• _Exercise text_
============================================================
Bottom line: Optimism is rife, as vaccination drives kick off even in Europe, after the AstraZeneca setback: France has inoculated 10mn persons and Italy aims to vaccinate about 80% of population by end-Sep. South Asia is still witnessing a new surge, resulting in partial lockdowns again. Are the IMF forecasts too optimistic too soon, given the multiple risk-factors? Our weekly insight report highlights the various risks: https://nassersaidi.com/2021/04/08/weekly-insights-8-apr-2021-risks-to-the-rosy-outlook-as-world-recovery-seemingly-accelerates/. Separately, global composite PMI rose to a 79-month high of 54.8 in Mar, with US leading the pack along with expansions in Germany, UK, India and Australia while price pressures continue to build (selling prices rose at the steepest pace since data gathering began in Oct 2009).
- GDP in Bahrain declined by 5.51% yoy in Q4, thereby posting a drop in economic growth by 5.8% for the full year. In Q4, hospitality and transport sectors accounted for the sharpest declines, falling by 42% and 30.8% yoy respectively.
- Bahrain declared its backing for the UAE’s bid for UN Security Council membership for the period 2022-23. The next elections are scheduled for Jun 2021.
- Drilling in Bahrain’s new offshore shale oil discovery is expected to start at the end of 2022, according to the oil minister. The field is estimated to house at least 80bn barrels of tight shale oil.
- In a bid to boost vaccination rates, Bahrain has announced that cinemas, spas and swimming pools will permit entry to all vaccinated persons during Eid.
- PMI in Egypt fell for the 4th straight month, with a reading of 48 in Mar (Feb: 49.3) – the lowest since Jun 2020- after weak market demand and Covid19 restrictions resulted in faster reductions in output and new orders; export orders dropped below-50 (48.6 vs Feb’s 56.3) and employment shrunk further (48.9 vs 49.3 in Feb).
- The IMF expects Egypt to grow at 2.5% yoy this year (down from its previous forecast of 2.8%) and then strengthen further in 2022, growing at 5.7%. Separately, the finance minister revealed that economic growth could touch 2.8% in the financial year ending Jun.
============================================================
Records excerpted from a collection

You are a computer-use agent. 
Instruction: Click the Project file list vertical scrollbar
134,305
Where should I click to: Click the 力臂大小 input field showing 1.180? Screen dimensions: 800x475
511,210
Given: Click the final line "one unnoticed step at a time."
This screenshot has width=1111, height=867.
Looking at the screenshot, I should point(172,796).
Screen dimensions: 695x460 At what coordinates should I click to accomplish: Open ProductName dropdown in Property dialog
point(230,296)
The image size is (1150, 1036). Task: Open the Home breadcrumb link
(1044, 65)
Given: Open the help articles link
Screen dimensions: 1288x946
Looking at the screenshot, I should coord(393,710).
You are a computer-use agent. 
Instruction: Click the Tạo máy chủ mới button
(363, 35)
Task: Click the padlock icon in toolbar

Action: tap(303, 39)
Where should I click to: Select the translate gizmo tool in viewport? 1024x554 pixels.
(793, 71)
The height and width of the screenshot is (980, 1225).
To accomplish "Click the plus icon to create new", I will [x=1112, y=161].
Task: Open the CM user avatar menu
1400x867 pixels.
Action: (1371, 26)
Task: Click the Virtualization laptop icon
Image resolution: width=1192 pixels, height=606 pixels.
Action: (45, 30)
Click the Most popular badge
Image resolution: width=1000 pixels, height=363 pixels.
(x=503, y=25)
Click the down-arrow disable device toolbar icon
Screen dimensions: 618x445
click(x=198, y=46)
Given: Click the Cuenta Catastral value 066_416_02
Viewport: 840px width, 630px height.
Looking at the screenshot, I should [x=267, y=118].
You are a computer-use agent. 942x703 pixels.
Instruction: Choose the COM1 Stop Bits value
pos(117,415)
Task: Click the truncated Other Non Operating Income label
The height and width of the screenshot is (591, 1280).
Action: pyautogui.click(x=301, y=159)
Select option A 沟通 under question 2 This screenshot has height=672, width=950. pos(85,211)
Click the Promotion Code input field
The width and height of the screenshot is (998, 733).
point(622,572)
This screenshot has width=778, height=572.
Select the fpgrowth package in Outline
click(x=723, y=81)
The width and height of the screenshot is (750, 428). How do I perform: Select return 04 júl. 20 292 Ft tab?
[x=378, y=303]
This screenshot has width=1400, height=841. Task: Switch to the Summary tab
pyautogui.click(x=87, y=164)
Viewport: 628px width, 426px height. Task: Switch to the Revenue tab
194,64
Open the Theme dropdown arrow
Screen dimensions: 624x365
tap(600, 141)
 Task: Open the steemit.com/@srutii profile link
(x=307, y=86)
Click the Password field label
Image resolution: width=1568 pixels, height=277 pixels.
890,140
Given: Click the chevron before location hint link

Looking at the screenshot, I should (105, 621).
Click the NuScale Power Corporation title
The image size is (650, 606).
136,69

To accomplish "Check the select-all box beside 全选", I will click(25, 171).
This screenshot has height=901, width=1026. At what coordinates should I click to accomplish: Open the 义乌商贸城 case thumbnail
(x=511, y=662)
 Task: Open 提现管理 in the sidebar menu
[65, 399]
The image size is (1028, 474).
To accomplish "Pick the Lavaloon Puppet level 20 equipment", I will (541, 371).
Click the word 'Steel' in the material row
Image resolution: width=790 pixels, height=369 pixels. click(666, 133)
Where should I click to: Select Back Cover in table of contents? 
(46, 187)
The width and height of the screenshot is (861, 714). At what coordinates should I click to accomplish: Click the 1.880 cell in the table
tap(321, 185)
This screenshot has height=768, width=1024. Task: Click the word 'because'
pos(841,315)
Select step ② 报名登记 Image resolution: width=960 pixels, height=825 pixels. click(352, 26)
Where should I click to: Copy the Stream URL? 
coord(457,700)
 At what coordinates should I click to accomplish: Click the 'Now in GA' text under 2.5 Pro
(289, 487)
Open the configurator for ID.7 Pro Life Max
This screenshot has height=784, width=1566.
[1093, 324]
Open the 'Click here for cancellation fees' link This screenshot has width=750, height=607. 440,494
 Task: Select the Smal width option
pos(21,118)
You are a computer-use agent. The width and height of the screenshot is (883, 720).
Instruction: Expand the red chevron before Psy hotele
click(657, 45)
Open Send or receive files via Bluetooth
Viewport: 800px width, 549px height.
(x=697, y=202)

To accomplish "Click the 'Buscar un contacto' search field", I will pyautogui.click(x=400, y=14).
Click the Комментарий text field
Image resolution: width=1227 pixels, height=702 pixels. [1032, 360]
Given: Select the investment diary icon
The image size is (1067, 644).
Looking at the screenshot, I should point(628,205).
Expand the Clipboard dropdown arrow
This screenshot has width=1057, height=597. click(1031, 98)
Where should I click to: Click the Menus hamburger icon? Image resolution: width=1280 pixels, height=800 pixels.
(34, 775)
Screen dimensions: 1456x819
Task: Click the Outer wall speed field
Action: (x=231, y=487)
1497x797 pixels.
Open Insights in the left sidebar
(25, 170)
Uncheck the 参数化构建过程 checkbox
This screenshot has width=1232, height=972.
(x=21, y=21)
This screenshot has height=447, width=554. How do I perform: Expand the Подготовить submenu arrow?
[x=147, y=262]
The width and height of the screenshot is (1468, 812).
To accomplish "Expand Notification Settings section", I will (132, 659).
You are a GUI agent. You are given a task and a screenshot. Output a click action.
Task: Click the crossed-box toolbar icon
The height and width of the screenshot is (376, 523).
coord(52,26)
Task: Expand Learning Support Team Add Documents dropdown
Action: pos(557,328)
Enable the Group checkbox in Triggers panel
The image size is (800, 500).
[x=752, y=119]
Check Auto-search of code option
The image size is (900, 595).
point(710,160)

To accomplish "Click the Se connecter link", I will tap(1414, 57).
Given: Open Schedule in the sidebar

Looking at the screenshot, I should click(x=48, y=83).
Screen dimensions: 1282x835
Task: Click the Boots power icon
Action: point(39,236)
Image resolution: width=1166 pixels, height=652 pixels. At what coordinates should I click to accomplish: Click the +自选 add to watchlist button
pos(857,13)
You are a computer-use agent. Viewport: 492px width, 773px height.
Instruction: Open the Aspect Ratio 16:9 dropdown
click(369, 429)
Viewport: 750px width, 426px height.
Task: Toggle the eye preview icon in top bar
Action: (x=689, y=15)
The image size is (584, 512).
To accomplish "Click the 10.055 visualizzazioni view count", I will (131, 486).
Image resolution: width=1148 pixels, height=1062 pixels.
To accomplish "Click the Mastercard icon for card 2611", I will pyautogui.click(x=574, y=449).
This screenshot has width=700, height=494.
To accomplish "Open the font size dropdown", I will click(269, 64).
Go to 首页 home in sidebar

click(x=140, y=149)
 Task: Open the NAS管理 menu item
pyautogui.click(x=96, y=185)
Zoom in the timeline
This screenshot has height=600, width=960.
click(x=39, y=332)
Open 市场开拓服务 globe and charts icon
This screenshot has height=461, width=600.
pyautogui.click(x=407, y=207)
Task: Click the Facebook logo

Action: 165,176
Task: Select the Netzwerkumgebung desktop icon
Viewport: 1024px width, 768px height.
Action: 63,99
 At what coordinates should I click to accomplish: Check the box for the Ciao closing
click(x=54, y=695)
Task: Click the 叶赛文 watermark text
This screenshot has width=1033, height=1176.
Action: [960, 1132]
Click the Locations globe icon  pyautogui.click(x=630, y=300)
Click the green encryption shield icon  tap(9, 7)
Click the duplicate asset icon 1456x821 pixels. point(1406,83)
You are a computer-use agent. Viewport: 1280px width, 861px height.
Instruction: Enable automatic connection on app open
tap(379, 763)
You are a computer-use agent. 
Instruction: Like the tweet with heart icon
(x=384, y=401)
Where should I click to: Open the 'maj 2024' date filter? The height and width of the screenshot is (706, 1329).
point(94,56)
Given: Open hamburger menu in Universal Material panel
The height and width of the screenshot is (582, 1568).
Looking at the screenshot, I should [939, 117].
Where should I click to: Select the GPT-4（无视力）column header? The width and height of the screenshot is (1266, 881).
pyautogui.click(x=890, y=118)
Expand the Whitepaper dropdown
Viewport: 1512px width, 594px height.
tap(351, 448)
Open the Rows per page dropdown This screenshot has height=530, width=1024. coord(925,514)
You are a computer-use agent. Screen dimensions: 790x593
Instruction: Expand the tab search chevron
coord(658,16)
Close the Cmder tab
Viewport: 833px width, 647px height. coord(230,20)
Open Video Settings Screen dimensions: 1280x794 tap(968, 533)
============================================================
• _What the exercise asks_
Reproduce the part of the economic news summary that opens with the words "- Drilling in" and closes with "tight shale oil.", substituting "energy minister" for "oil minister".

• _Solution to this problem_
- Drilling in Bahrain’s new offshore shale oil discovery is expected to start at the end of 2022, according to the energy minister. The field is estimated to house at least 80bn barrels of tight shale oil.